C. David Cerullo (born October 23, 1952, in Newburgh, New York)
is an American Pentecostal minister and televangelist who promotes prosperity theology. Chairman and CEO of The Inspiration Networks, Cerullo is also an entrepreneur and businessman.

Early life and education
The son of international evangelist Morris Cerullo, Cerullo is a graduate of Oral Roberts University with a degree in business administration.

Ministry

The Inspiration Networks
Under Cerullo's leadership, The Inspiration Networks, which includes INSP, Inspiration Network International (INI), and La Familia Cosmovision, a Spanish-language network for Hispanic families, the combined viewership has reached more than 150 million households across the globe.

The flagship network INSP carries a variety of programming, ranging from ministry programming to such wholesome family classics as The Waltons, Little House on the Prairie, The Virginian, Bonanza, Daniel Boone, and The High Chaparral.

Cerullo's Inspiration Network compensation in 2012 was nearly $1.7 million, with his wife and two children additionally receiving more than $100,000 each, according to a 2013 report by the Chronicle of Philanthropy.

Inspiration Campmeeting
INSP periodically airs revival specials, known as Inspiration Campmeeting, which also feature evangelists such as Mike Murdock and George Bloomer, and Christian recording artists such as Judy Jacobs, Sandi Patti and Larnelle Harris. Ministry Contributions and prayer requests can also be made during the airing of these specials.

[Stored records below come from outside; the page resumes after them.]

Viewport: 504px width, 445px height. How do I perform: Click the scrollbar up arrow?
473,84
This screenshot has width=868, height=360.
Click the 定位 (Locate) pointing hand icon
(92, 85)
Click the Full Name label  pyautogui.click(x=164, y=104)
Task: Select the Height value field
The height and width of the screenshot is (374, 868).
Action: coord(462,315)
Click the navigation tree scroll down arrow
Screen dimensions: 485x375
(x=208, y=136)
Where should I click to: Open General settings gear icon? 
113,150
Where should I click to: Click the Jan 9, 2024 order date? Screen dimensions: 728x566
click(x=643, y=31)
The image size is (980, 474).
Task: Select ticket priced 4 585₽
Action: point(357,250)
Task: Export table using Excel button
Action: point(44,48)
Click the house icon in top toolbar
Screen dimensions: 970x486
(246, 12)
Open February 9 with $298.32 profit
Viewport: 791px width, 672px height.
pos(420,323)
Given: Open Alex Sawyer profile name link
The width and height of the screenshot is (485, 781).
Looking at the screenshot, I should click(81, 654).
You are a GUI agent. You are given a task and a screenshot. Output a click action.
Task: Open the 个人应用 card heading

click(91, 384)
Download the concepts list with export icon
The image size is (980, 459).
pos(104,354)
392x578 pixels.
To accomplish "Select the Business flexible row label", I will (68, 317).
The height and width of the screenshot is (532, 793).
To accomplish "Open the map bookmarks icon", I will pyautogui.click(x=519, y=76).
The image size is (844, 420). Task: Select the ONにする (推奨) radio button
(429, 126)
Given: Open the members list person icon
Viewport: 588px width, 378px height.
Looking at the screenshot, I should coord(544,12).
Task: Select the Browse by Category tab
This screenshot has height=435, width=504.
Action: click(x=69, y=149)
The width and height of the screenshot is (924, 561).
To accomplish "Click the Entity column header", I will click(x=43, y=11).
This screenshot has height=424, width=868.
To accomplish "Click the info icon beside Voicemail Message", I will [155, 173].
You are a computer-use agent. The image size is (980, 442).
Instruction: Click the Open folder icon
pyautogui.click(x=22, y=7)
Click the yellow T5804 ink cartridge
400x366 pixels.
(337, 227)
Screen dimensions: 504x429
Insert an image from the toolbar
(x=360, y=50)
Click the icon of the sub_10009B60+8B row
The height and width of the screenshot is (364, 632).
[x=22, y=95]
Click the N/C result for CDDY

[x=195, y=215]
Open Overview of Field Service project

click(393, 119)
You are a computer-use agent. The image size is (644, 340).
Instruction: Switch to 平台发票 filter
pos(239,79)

Entrepreneur and businessman
In addition to organizing international business projects, Cerullo founded an advertising and public relations firm, a management consulting firm, and a real estate company that developed and constructed hotels, commercial office buildings, single-family home subdivisions, apartments and retail.

Criticism
Cerullo and family have received criticism due to building a $4 million gated-community home on Lake Keowee in South Carolina. Boasting 9,000 square feet, and one of the most expensive homes in the area, the purchase brought concern from viewers who donated money to the organization.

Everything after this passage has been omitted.